It didn’t take long for Rep. Lauren Boebert to react to unfounded accusations that she was an “unlicensed paid escort.”
The American Muckrakers PAC produced a release that contained a number of allegations against the Republican firebrand, but Boebert claims none of them are true and there is no evidence.
The Result Is Immediate Legal Action By Her Attorneys.
It all started when the Muckrakers smeared Boebert in the release by claiming she was an “unlicensed escort” for a sugar daddy website, and also claimed she’d had two abortions.
They even included a series of heavily redacted text messages where a PAC staffer seemed to lead an unknown person to suggest that Rep. Boebert was blackmailing Texas Sen. Ted Cruz to get his political support.
On top of that, the release said Boebert and her husband had a “meth problem” and Boebert was “stripping at the time.”
There were a couple pictures included but these have since been debunked; the photos were actually of a different woman: Melissa Carone, who made “unsupported voter fraud claims during the 2020 election.”
As far as Boebert as concerned, the PAC won’t get away with any of this.
From Fox News:
Rep.
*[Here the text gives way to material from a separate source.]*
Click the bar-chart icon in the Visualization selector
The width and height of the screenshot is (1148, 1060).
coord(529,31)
Lauren Boebert, R-Colo., will take legal action against the Democrat political action committee (PAC) that claimed, without evidence, that she was an ‘unlicensed paid escort,’ Fox News Digital has learned.
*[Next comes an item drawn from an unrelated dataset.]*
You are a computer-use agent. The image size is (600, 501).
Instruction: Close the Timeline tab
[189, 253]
Boebert’s attorney sent a letter to the American Muckrakers PAC regarding the claims that she was an ‘unlicensed paid escort’ who had ‘two abortions,’ pledging to bring ‘civil defamation’ lawsuits against the PAC.
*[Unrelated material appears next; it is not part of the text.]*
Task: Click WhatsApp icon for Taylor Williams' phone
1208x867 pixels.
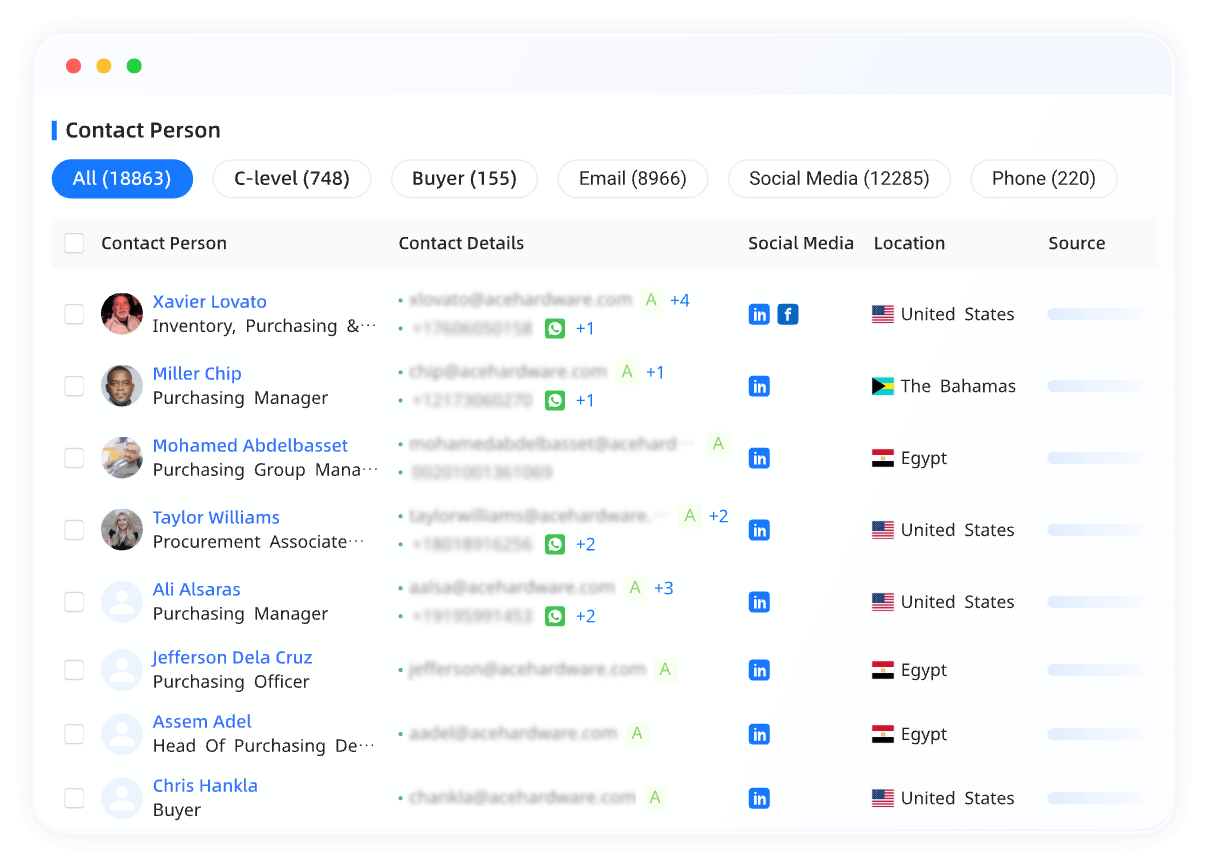Action: [555, 544]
Boebert called the accusations “disgusting” and “blatantly false” and added that this Democrat-funded PAC published “pages of false statements knowing they were completely fabricated.”
Her attorney, Jonathan Anderson, issued a statement that said the Muckrakers were “managed by Democrat political operatives,” and “exclusively opposes conservative candidates.”
Anderson went a step further by saying:
We have irrefutable evidence that each one of these statements is patently false. You knew this though.
Muckrakers published these outlandish statements knowing they were fabricated but you likely operated under the inaccurate assumption that publishing false statements against a public figure would not create legal liability.
Anderson finished by saying the entire fiasco will be a “costly miscalculation” for the PAC and its donors, and claimed there was enough evidence to prove beyond a shadow of doubt that the PAC is guilty.
In fact, Boebert’s lawyer said that in addition to the defamation suit, these actions are “criminally liable.”
According to the law in Colorado, organizations can’t spread false information that could influence an election. And if this is what the Muckrakers were trying to do, they could be in even more trouble.
No matter what happens, though, it does seem like a tremendous mistake on the part of this Democrat-funded group.
The evidence is starting to mount that nothing they published was accurate, and produced only to smear a political candidate. All they can argue is that they didn’t know the information was false.
But even then, Boebert and many others will say that’s no excuse — and punishments should come down.